╭─ Source data

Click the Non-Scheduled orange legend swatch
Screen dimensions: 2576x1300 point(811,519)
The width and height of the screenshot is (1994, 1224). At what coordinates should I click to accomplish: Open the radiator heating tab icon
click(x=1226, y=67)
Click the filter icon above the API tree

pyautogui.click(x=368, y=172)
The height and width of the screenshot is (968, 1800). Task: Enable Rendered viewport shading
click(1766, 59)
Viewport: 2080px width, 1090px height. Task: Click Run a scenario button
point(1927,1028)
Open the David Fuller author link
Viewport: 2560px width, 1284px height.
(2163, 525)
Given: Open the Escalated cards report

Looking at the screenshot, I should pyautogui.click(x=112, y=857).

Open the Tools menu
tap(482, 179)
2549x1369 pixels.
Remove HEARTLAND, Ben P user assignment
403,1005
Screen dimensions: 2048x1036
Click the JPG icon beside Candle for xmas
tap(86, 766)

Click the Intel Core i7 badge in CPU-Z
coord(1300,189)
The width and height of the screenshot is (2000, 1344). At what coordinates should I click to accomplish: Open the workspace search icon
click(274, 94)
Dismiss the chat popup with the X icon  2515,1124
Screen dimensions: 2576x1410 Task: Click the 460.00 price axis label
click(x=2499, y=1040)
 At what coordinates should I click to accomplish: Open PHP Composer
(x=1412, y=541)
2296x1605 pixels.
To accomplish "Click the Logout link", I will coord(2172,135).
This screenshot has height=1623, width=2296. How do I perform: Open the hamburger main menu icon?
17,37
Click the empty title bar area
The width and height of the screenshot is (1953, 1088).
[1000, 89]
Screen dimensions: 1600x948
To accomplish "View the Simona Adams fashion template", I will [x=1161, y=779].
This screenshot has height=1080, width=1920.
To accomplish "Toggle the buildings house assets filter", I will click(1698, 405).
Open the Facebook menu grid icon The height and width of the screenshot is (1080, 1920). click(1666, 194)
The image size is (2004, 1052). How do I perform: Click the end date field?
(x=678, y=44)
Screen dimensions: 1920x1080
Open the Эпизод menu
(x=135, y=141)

╰─

Task. Of the lines above, copy each that contains "will".

Solution to this exercise.
To accomplish "Click the Logout link", I will coord(2172,135).
To accomplish "View the Simona Adams fashion template", I will [x=1161, y=779].
To accomplish "Toggle the buildings house assets filter", I will click(1698, 405).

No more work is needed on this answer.